ASSIGNMENT:
Search the data for the word "agent" and copy every line that contains it.

Items listed in a dataset:

######

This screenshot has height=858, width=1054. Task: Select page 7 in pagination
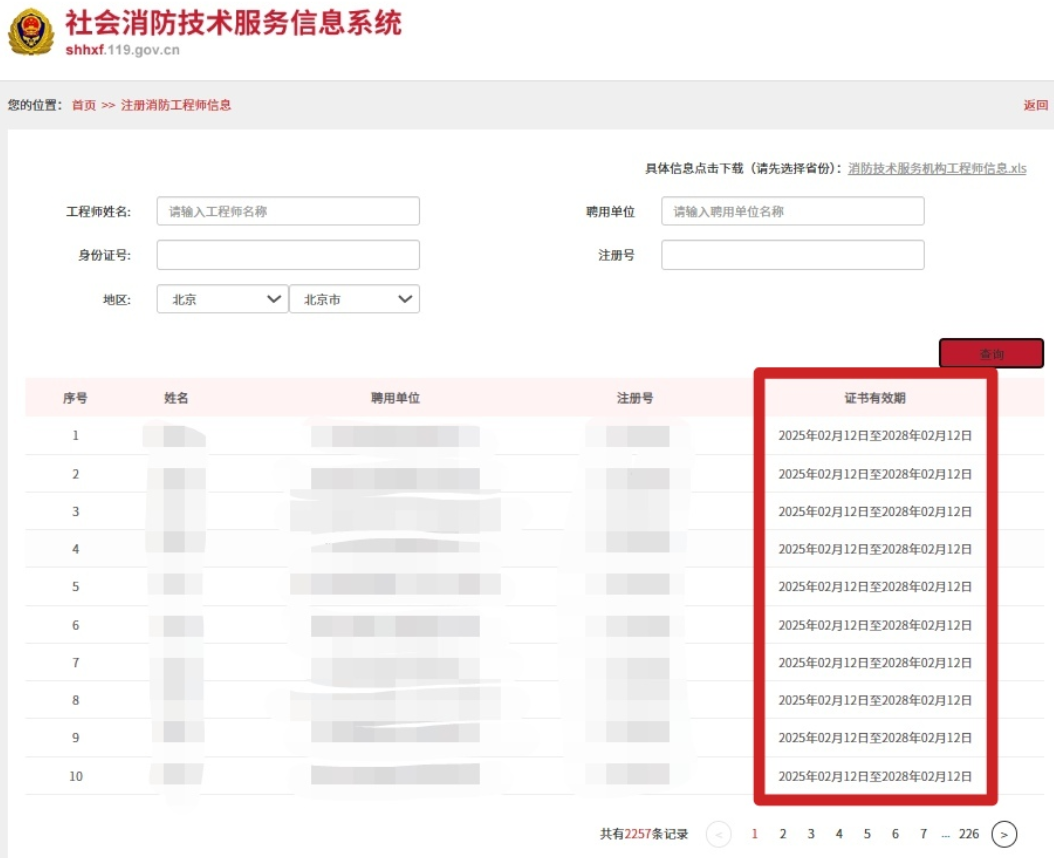(x=923, y=834)
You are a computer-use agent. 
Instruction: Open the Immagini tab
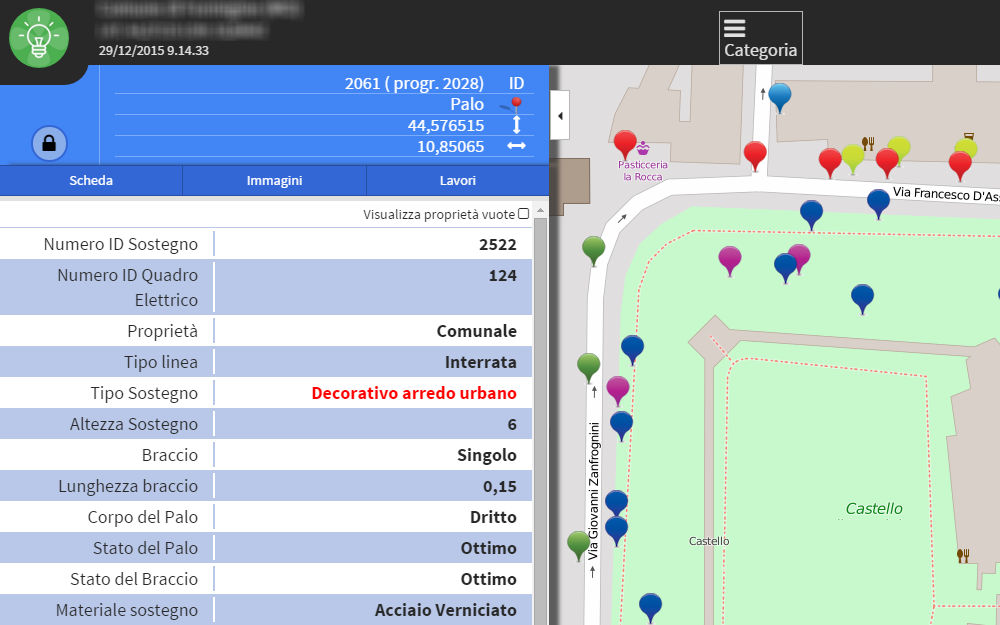(x=274, y=181)
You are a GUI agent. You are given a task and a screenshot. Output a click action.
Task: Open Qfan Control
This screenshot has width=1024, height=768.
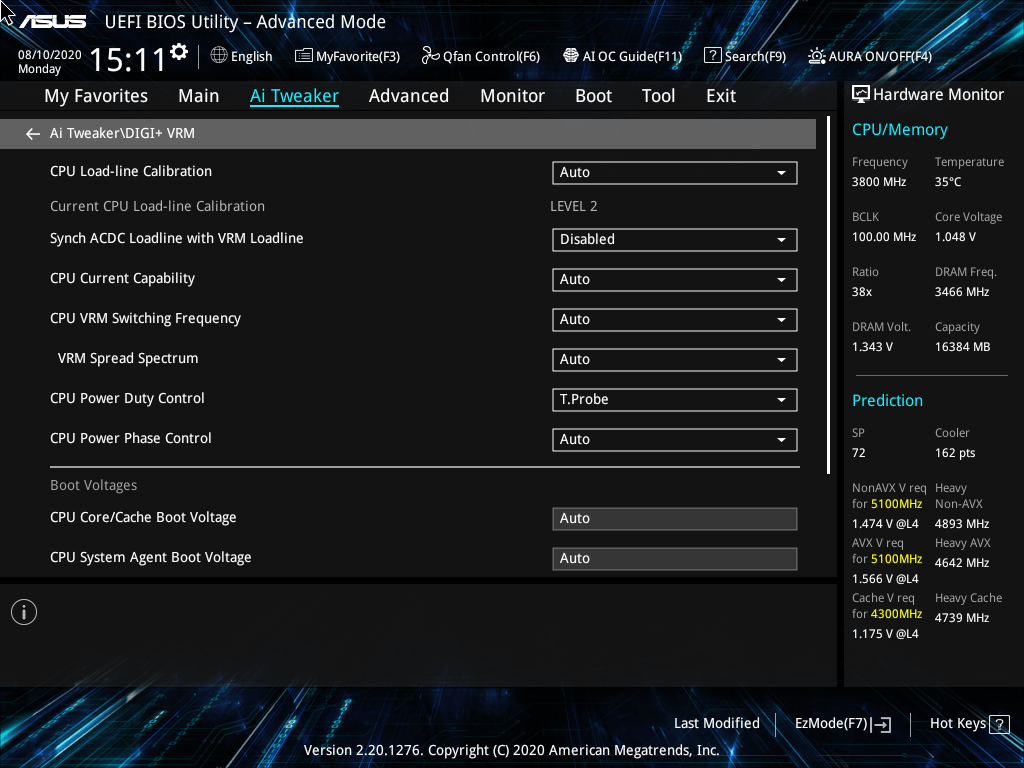coord(480,56)
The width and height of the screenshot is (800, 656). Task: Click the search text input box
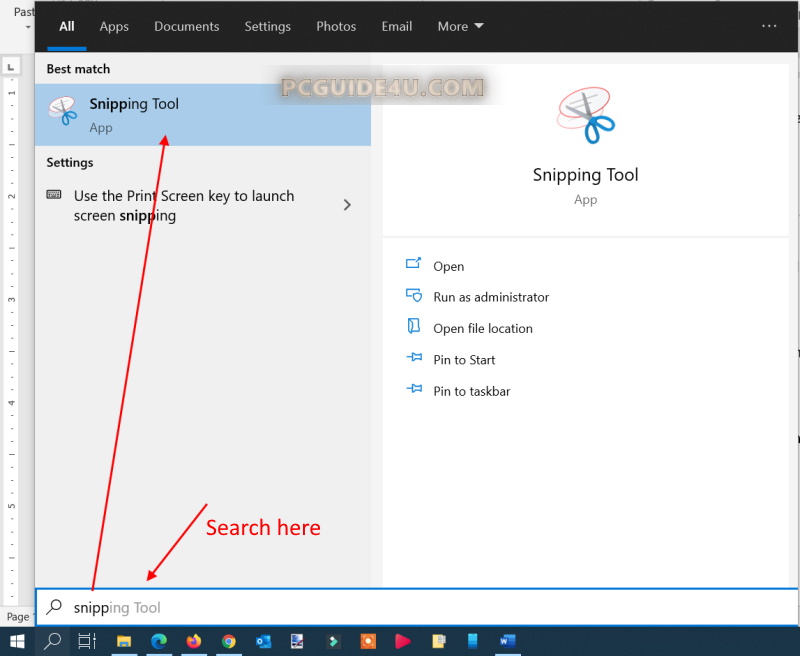pyautogui.click(x=400, y=608)
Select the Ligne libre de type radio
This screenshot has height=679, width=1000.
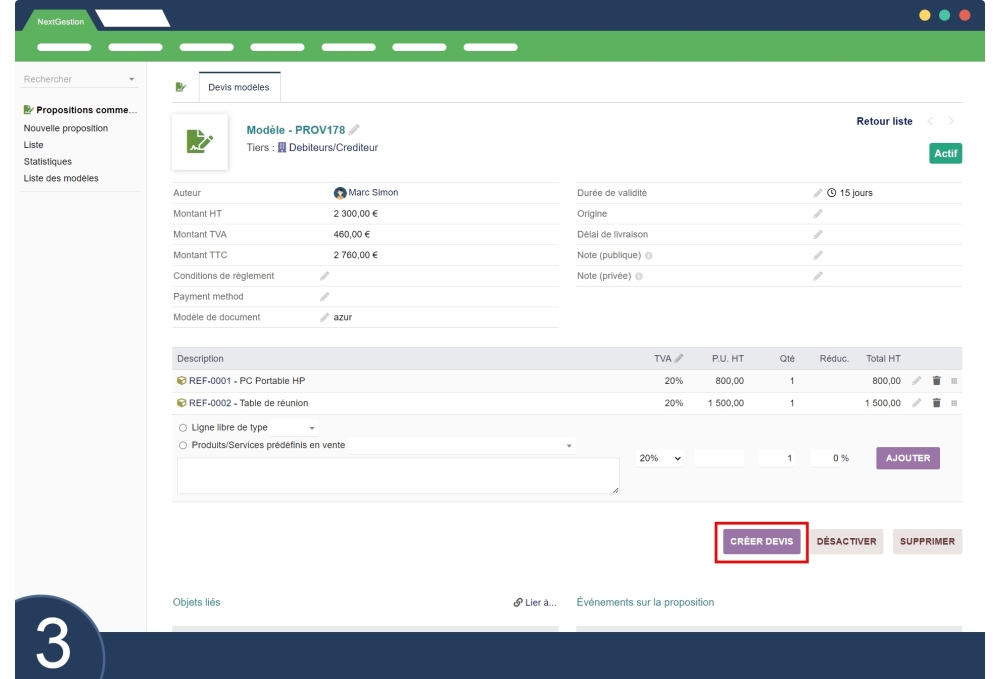click(182, 428)
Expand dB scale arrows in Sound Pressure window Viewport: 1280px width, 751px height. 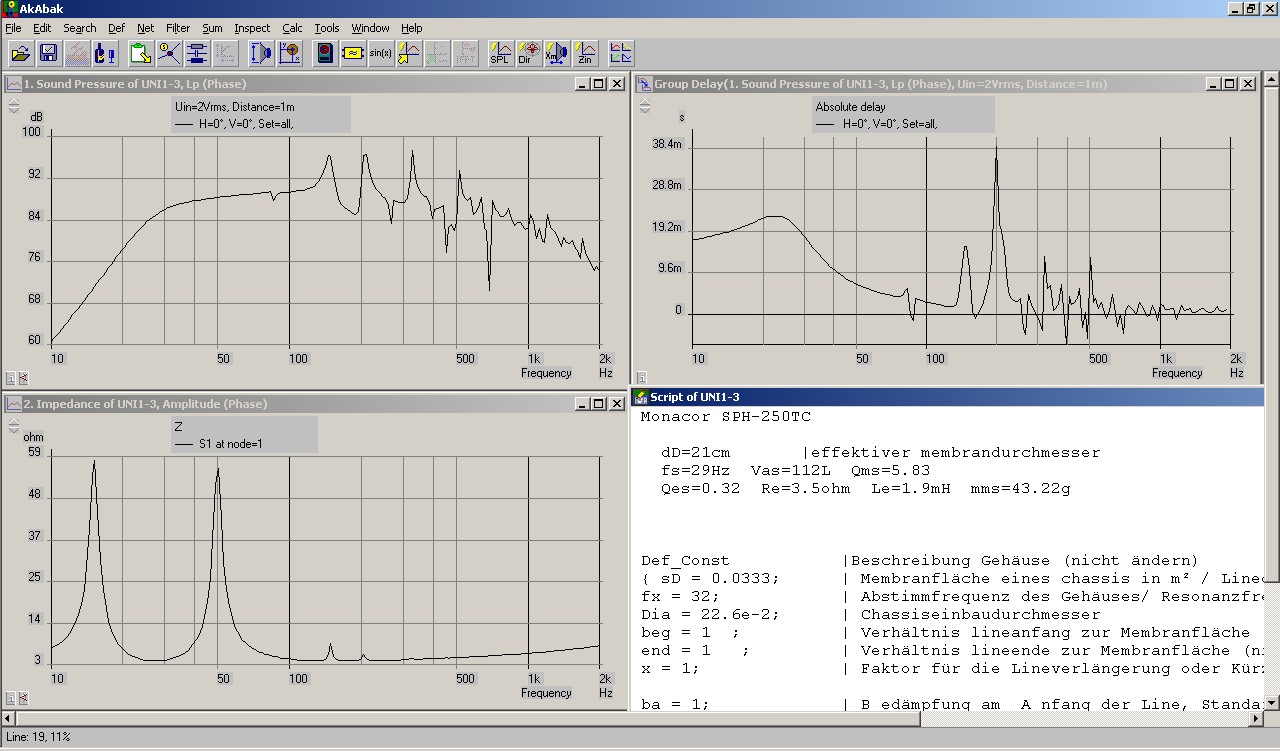coord(14,105)
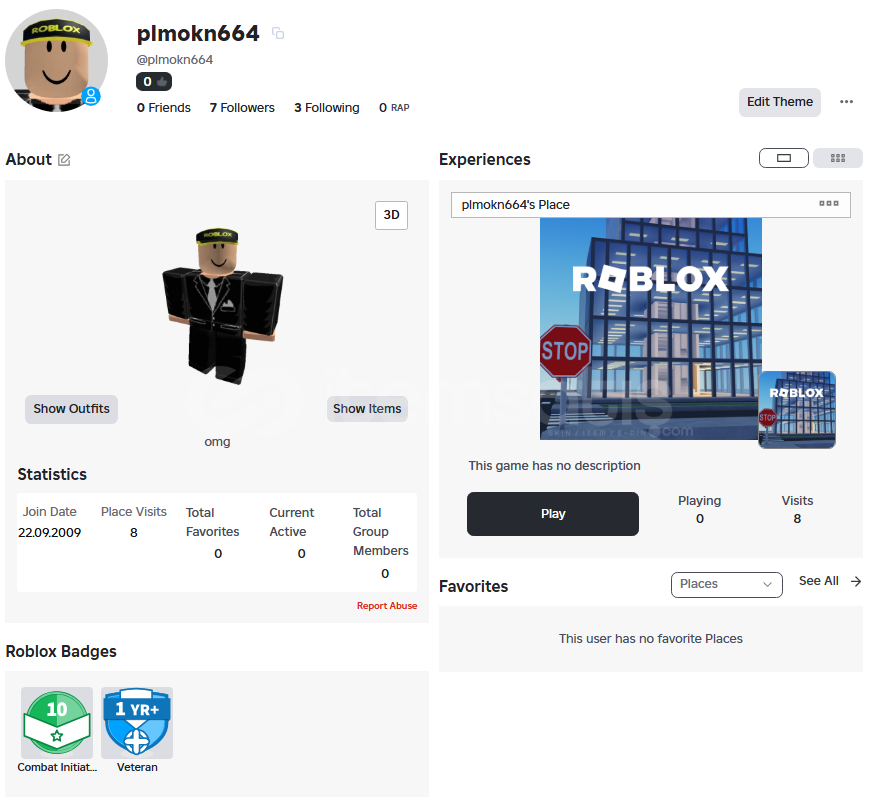
Task: Click the arrow next to See All
Action: click(856, 582)
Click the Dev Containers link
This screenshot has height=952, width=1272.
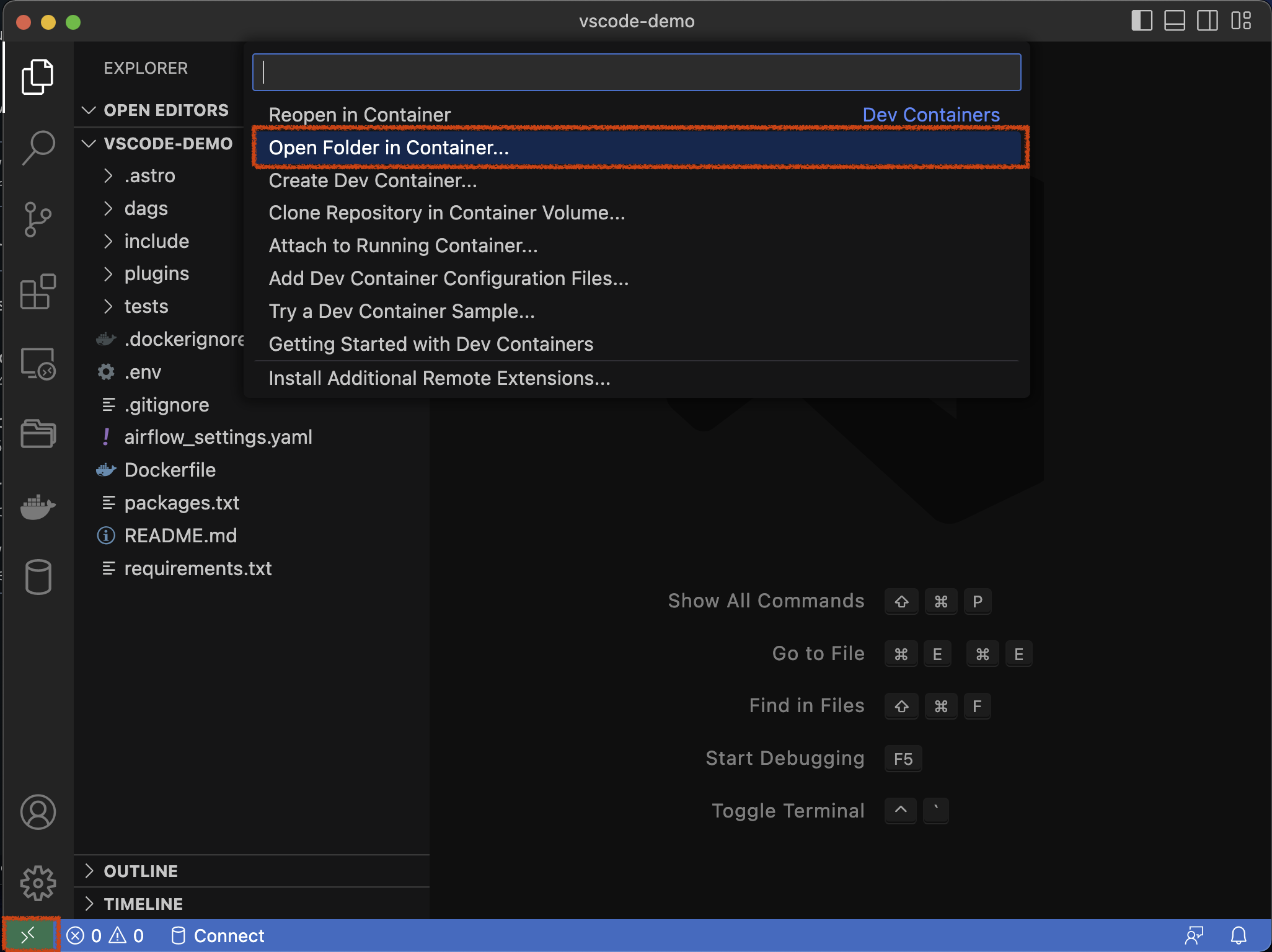pos(929,114)
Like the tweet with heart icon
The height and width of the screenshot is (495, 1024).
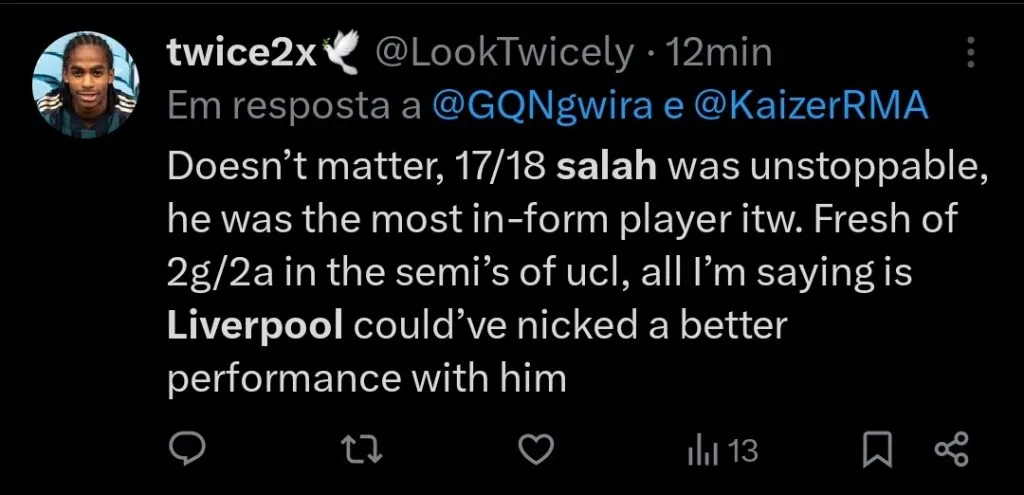(x=538, y=450)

######

PROBLEM SOLUTION:
You are a computer-use agent. 
You are a GUI agent. You are given a task and a screenshot. Output a click action.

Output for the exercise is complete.